よしよし(翔藍)「……ショウ、二十分経ったよ。そろそろおしまいにして」
「ん〜……あと、五分追加……」
くう、とそのまま寝入りそうになるショウの鼻をきゅっと摘む。うぐ、と呻いて眉を寄せたが、それでもボクの膝枕をおしまいにする気はないようで起き上がらない。
ボクらは仕事の都合上、一緒に暮らしていてもプライベートの時間を過ごせないことが多い。仕事で一緒になることはあるけど、あくまで仕事だから必要最低限のコミュニケーションしか取らないようにしている。

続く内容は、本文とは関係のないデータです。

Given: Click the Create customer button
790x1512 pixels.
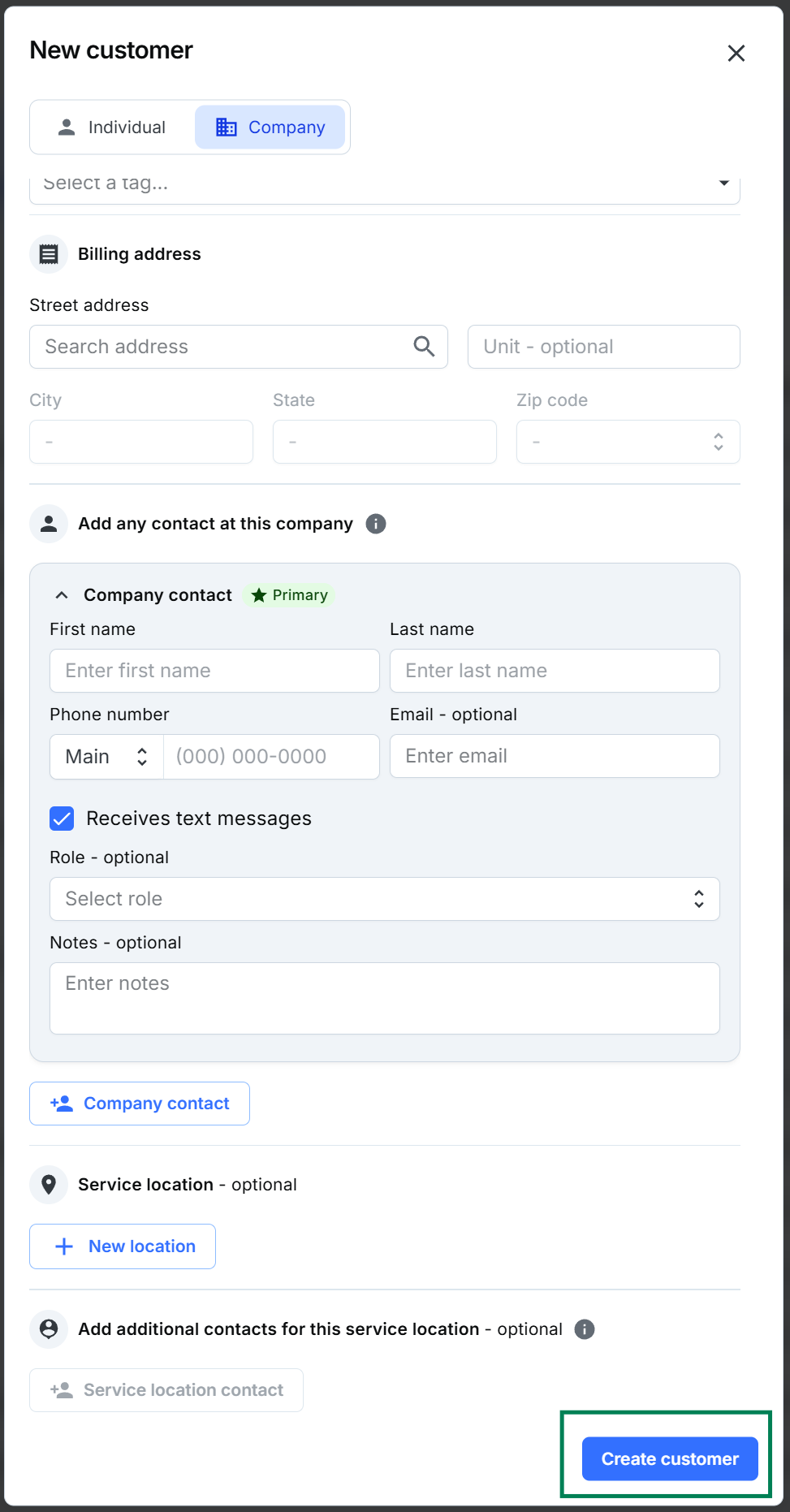Looking at the screenshot, I should (670, 1459).
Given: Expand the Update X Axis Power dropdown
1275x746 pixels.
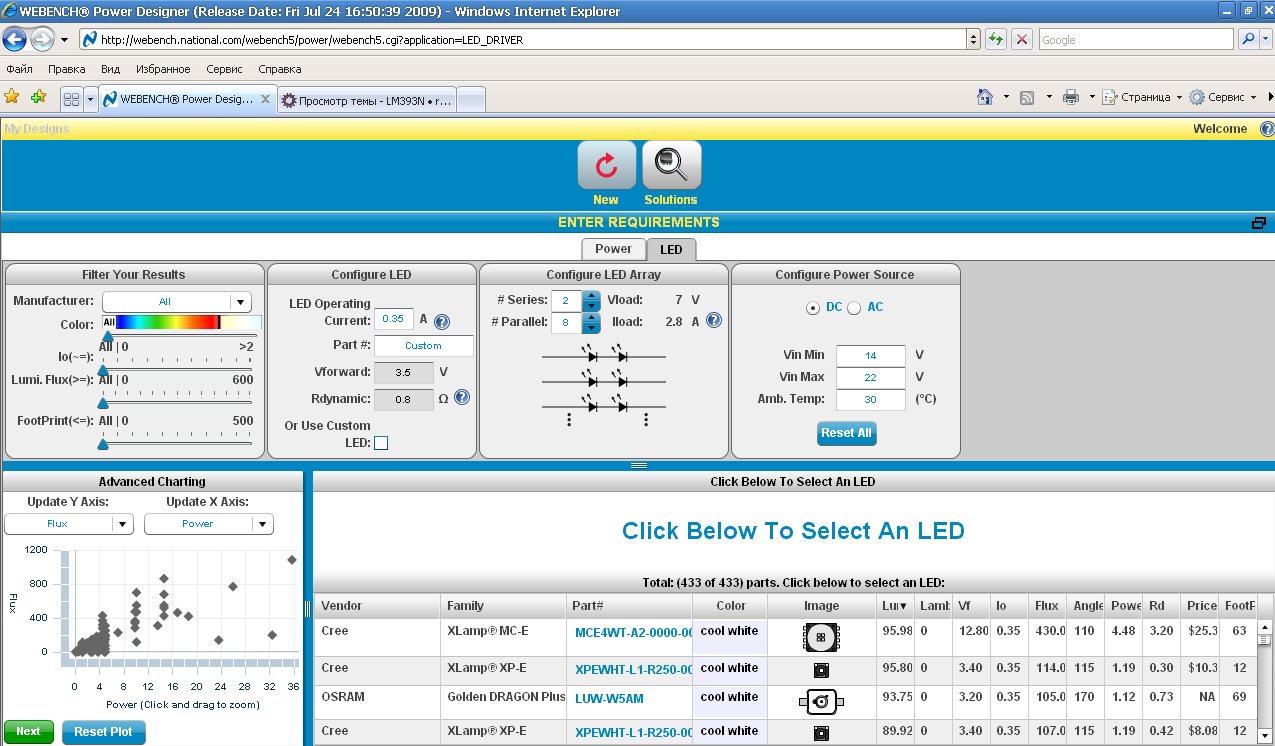Looking at the screenshot, I should tap(262, 524).
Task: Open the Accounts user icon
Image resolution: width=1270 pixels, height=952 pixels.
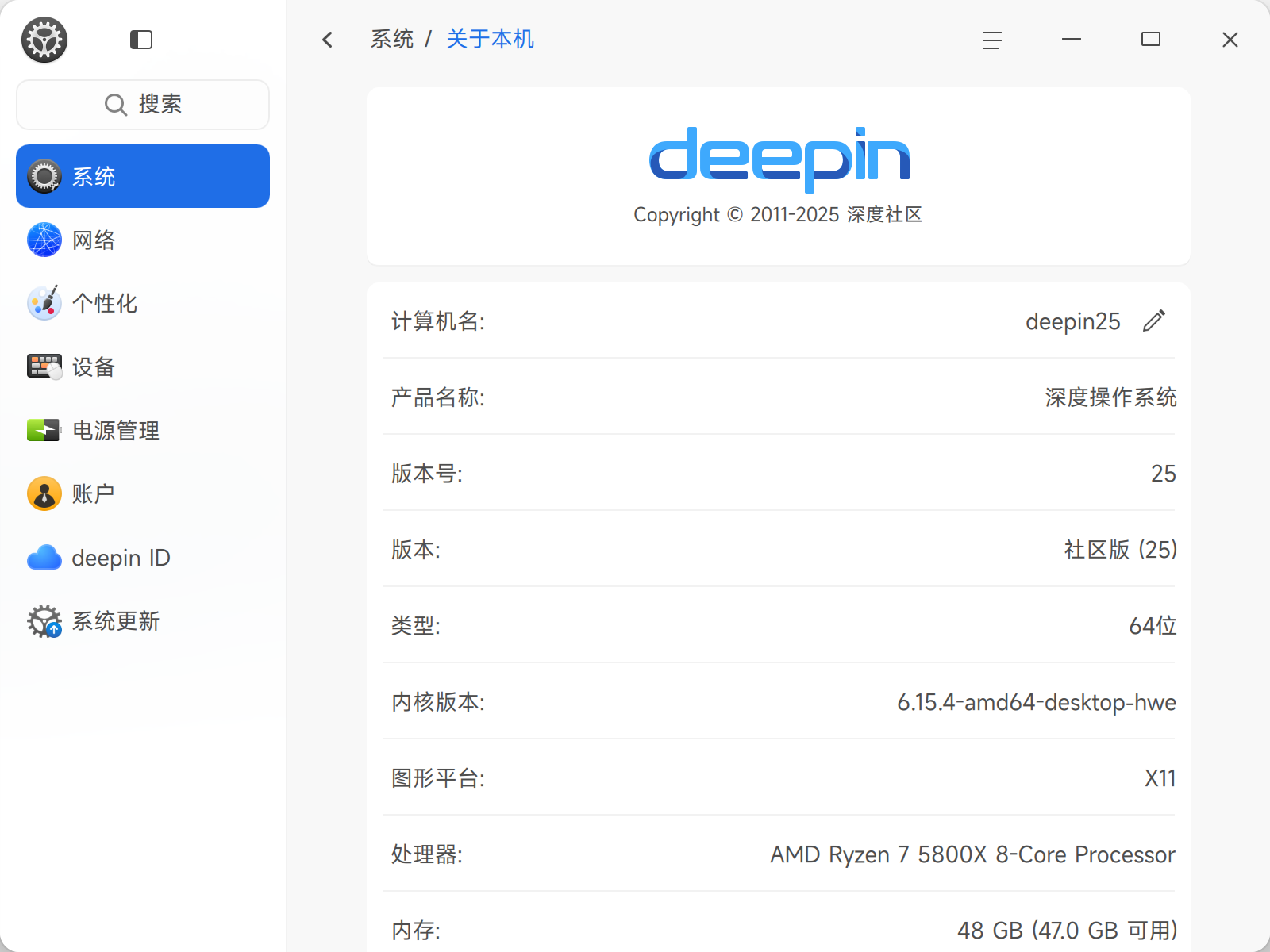Action: (x=44, y=493)
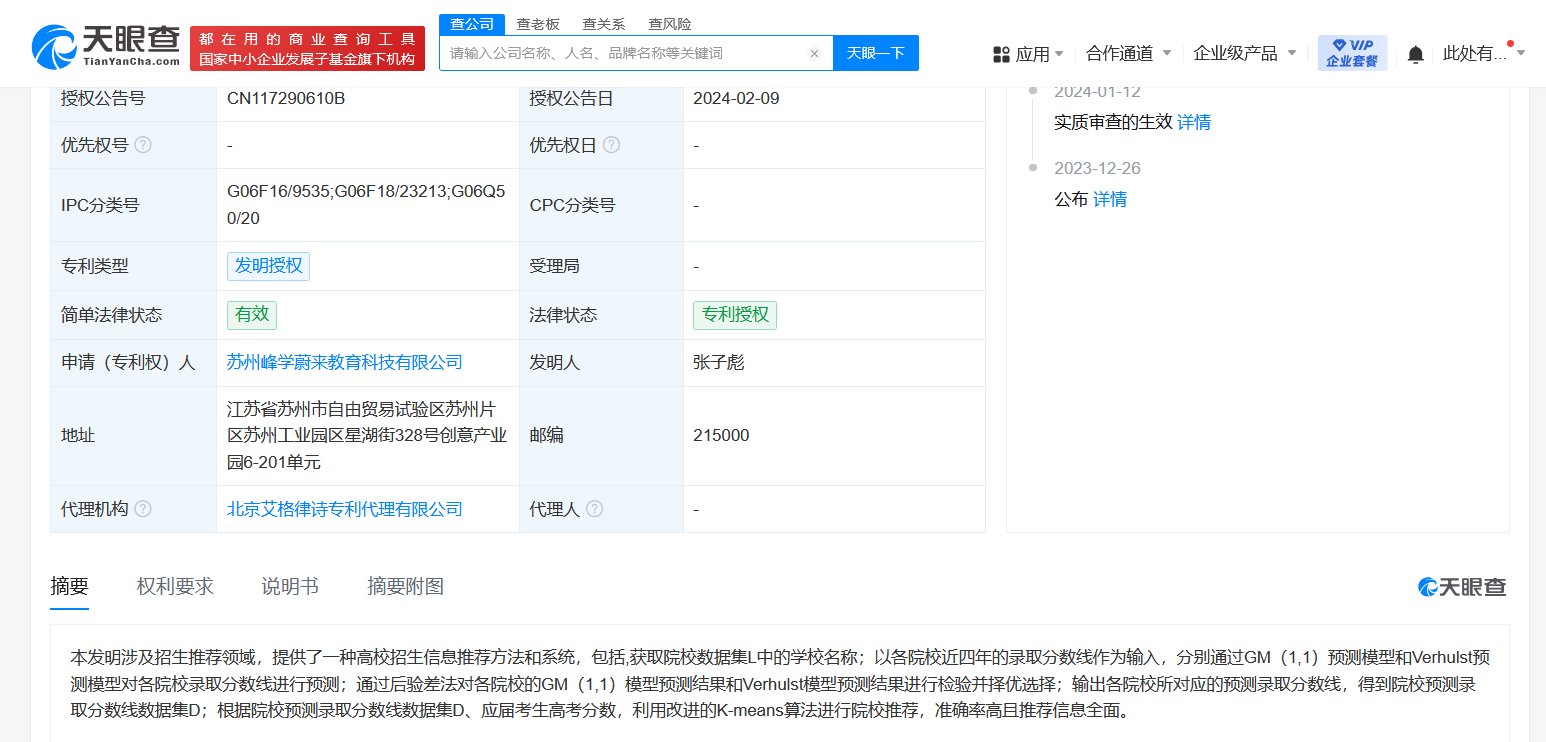Open agency 北京艾格律诗专利代理有限公司 link

pos(345,509)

だから、こうして一緒に過ごせるプライベートの時間は貴重だ。恋人という特殊な関係でもあるからか、こういう時のショウはボクにべたべたしたがる。言葉通りボクにくっついて、ハグやキスなどのスキンシップを取ってくるんだけど、最近はボクに触れられることが彼の中のブームらしい。
今日も例外なく、帰ってくるなり、甘えさせてくれとボクの膝に寝そべっている。さらに頭を撫でてくれと言うもんだから、望み通りにしてあげている……のはいいけど、二十分もろくに会話も交わさずこの体勢なのはさすがに面白くない。
ボクの膝に頬を擦り付けて子供みたいに笑うショウは嫌いじゃない……というか、好き、だけど。好きだからこそ、ボクも与えるだけでなく、彼から与えられたいという欲求もある。そういう風にボクを成長させたのはショウなんだから。
「……五分経ったら交代して」
「ん? お前も膝枕して欲しいのか? 珍しいじゃん」
「ボクを二十分膝枕したら君の膝が死ぬと思うけど?」
「あー……そこはまあ、男気全開で五分くらいなら頑張れる」
「いいよ。五分であっても、ボクの方が心配になるし。頭をたくさん撫でてくれればいいから」
「お前好きだもんな。いいよ、たくさんよしよししてやる」
にへ、と笑いながら言ったショウにボクは笑い返そうとして、彼の発言に引っ掛かりを感じた。
「……それ、初耳なんだけど」
「ん? 何がだ?」
「ボクが頭を撫でられるのが好きって何情報? 少なくともボクは発言したことないけど」
「あれ、お前自覚なかったのか?」
「自覚?」
首を傾げると、ショウは緩んだ笑みのまま言った。
「シてる時、頭撫でるとすっげえにこにこするし、すきってたくさん言うんだぞ、お前」
「…………は?」
「嘘じゃねえからな? 毎回そうだし。そんなんだからさ、俺もお前の髪に触れるとついそういうスイッチが入りそうになっちまうようになって、髪結ってやる時とかすげえドキドキするし。でも、あの時のお前、すげえかわいいんだよな。恋人の俺じゃなきゃぜってー見られないし」
「嘘」
「だから嘘じゃねえって。ちゃんとログ見返してみろよ」
へらへら笑いながら言うショウにムッとしつつ、軽くログを見返して――五秒後に再生を止めた。該当シーンはすぐに出てきたし、確かにボクは行為の影響で甘く蕩けた顔のショウに頭を撫でられて、歌でだって出したことのない甘い声ですきだの、もっとだの言っていて、五秒以上の再生なんか無理だった。
「ほら、嘘じゃなかっただろ?」
「……っ、う、うそ……」
「嘘だとしたら、そのログは何だよって話にならねえ?」
にやにや笑いながら、ショウがようやく起き上がった。その手がおもむろにボクの頭に伸ばされたものだから、思わずびくりと体を揺らした。
「お前もよしよしして欲しいんだろ? してやるよ、たくさん」
「っ、別に、そういうことをしたくて言ったんじゃない、よ……ボクはただ君に触れて欲しかっただけだし……」
「俺だって、別にシようぜって言ってるわけじゃねえぞ?」
「あんな話しておいて、君のその発言を信じられると思う? 下心しか感じないけど?」
「そういう捉え方する藍がえろいって見方もできるじゃん」
「……バカ、えっち」
「最後の、そっくりそのままお前に返すよ」
ぽん、とショウの手が触れた途端、体の奥に微かな熱が点った気がして、ボクは下唇を噛んだ。